The slightly neurotic sound of We Mattered (Once Upon A Time) will ring bells in the minds of those loving music from around 1980, when XTC scored with 'Making Plans For Nigel' and Split Enz sang 'My Mistake' into the charts. The Silverbeets use the same sort of rhythm and short-paused organ sounds, making the song feel a bit gibberish.

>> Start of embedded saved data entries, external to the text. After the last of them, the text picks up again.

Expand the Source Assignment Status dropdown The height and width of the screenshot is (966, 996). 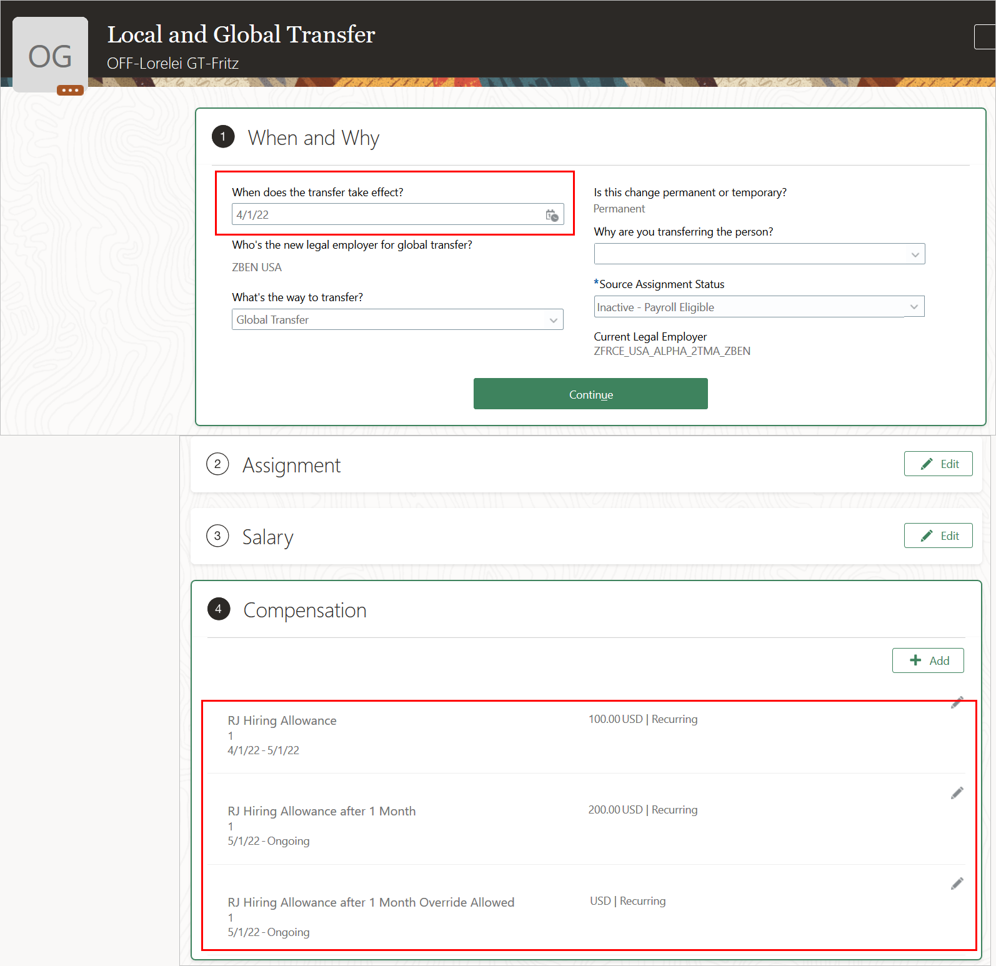[x=759, y=307]
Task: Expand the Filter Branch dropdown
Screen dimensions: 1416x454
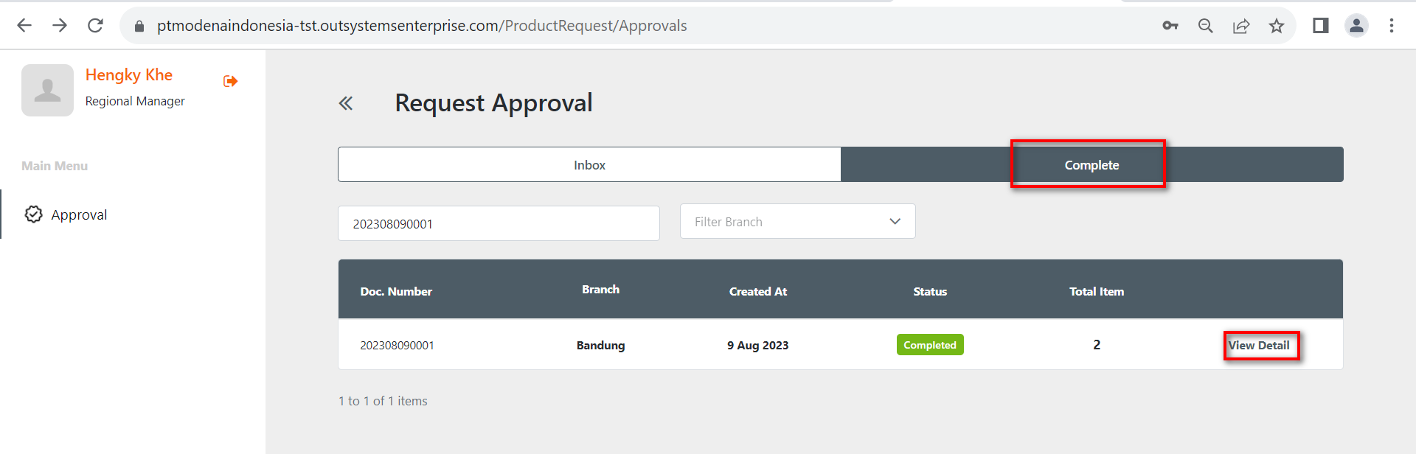Action: click(797, 222)
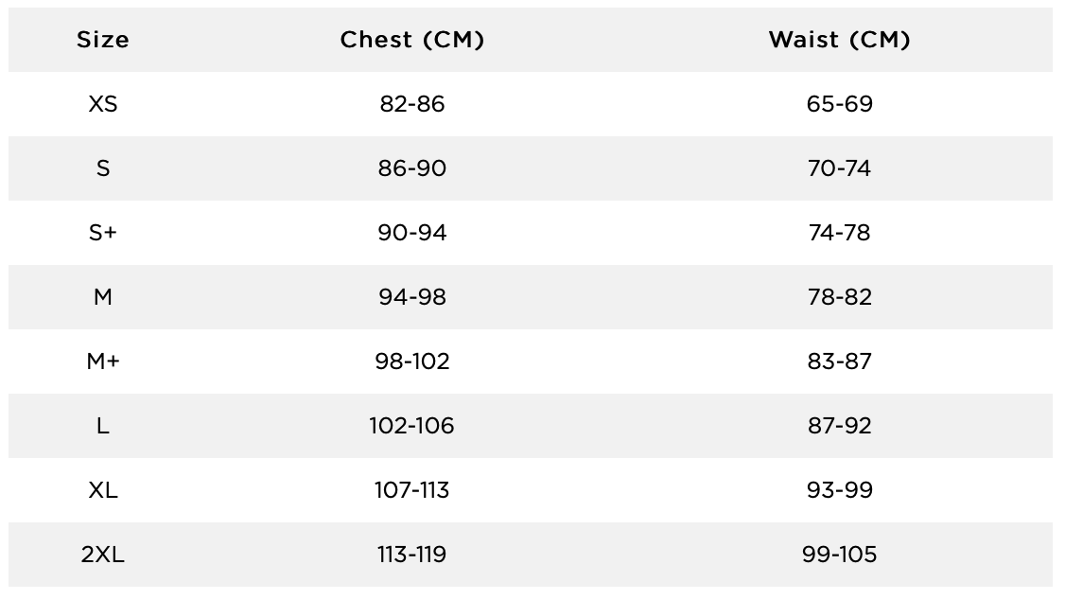Click chest value 113-119
The width and height of the screenshot is (1065, 600).
pos(412,555)
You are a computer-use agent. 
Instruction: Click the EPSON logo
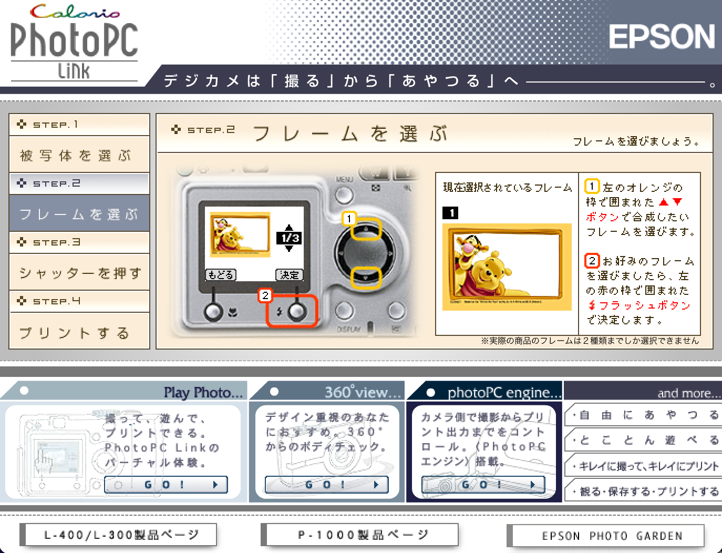tap(662, 37)
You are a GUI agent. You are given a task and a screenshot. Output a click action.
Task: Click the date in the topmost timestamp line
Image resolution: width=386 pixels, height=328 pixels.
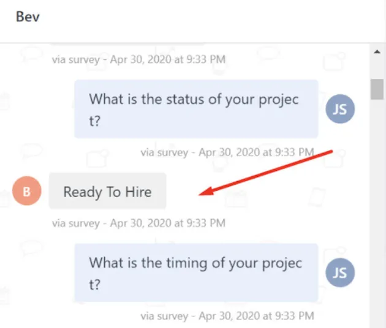pos(167,59)
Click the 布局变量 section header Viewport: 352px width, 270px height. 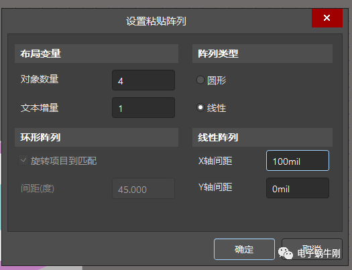[97, 54]
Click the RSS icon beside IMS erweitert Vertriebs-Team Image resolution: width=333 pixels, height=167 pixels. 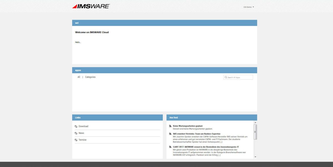(170, 133)
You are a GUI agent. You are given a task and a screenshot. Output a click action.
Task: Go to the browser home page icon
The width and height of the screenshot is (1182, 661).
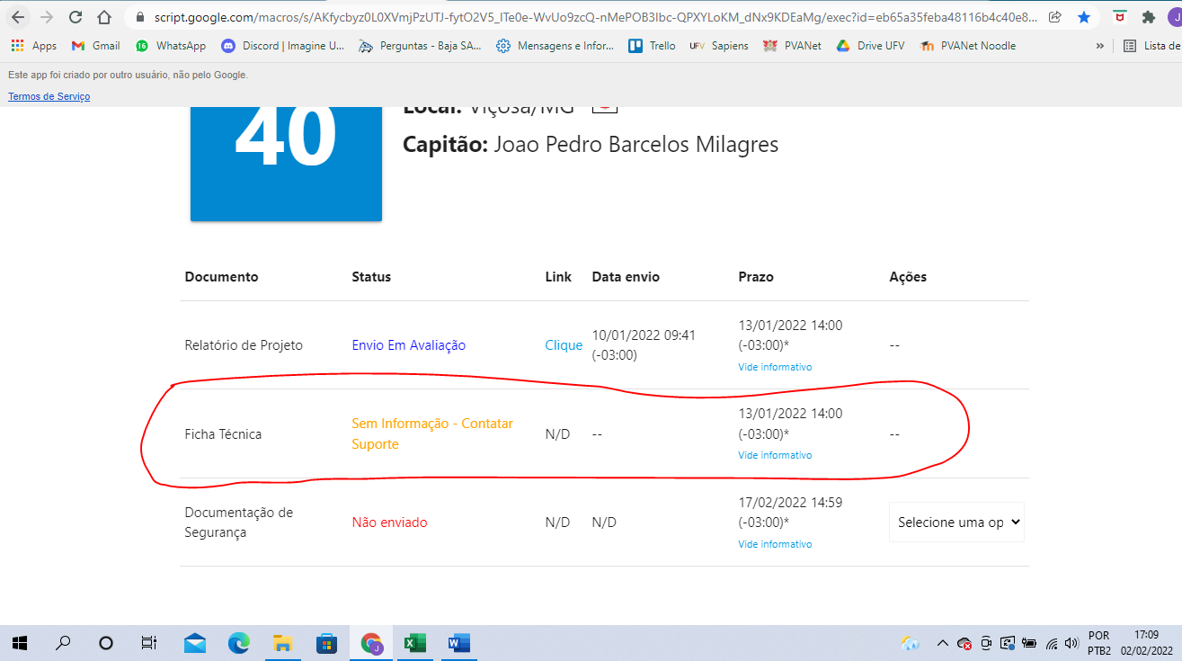click(x=104, y=17)
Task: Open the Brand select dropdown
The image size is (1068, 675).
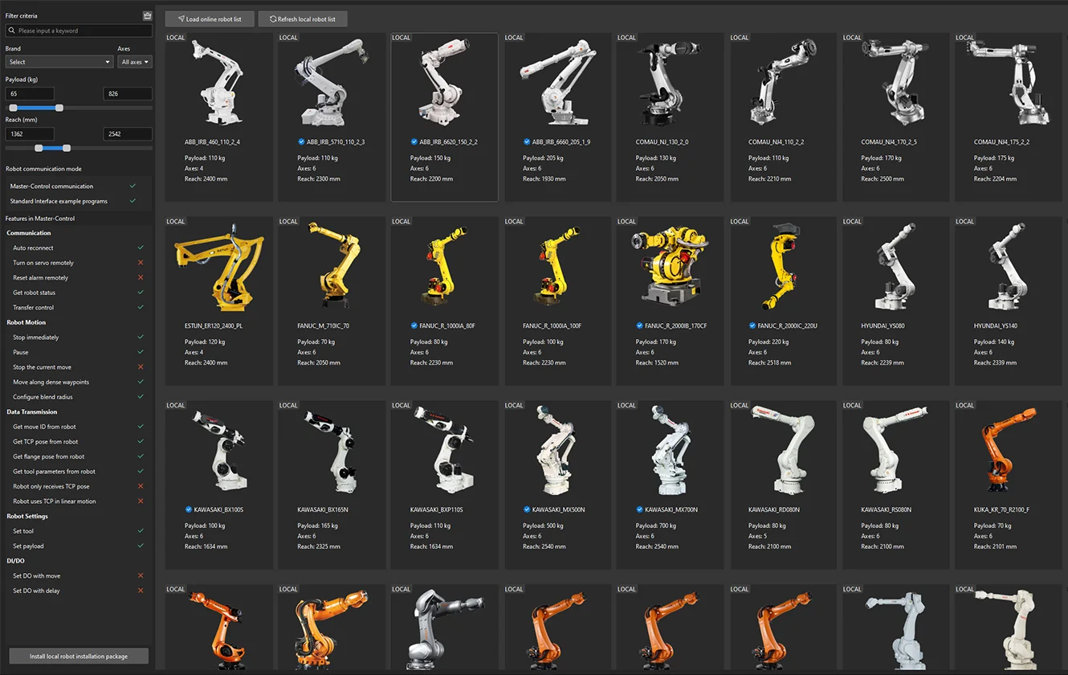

The band from Hobart on Tasmania, perhaps my first Tasmanian band ever, knows where it gets its mustard and translates that into a song that is part tribute, part parked in 2020. Musically far from easily digestible, with parts that are not easy to sing along to. We Mattered ... challenges its listeners, just like the two examples mentioned did. Be challenged and find, as there is enough to find along the less than three minutes road The Silverbeets presents. Like Beatlesque harmonies and a free flowing lead guitar part.

Who You Say You Are. eels

A few weeks back a new eels single was announced. Mark Oliver Everett presents a new song to the world that is instantly recognisable. The music, the voice, it can only be one person/band singing and playing here. What You Say You Are is an eels song of the quiet and sober kind. If the single wasn't so beautiful it would be easy to dismiss it as a slightly boring remake of his older songs. Yes, I allow you the comment that there's nothing truly new to be heard here, but not that eels has hit the bull's eye once again with this new song. Never a happy person, at least in his music, Everett strikes the right notes here. This song doesn't need any words more than presented here.

Paraphernalia. Temples

Temples was one of the many bands that rose to prominence in the first wave of new-psychedelia. It's album did not convince me at the time. What was it? 2014? I truly can't remember. Since then I hadn't heard from the band and read that a new single was released. I have to make short shrift here. What a horrible song. It must be hard to actually make every single decision wrong. The disco sound, the sound of the 70s over-aged singers trying to be hip used to score a hit. The 'Love Boat' kind of violins. And on top of it all a meagre composition, as a good one in a way would have excused all the other ones. A good song is a good song. I don't like all ABBA songs but I know which ones are outstanding songs. Paraphernalia is a dragon of a song, as we say in The Netherlands.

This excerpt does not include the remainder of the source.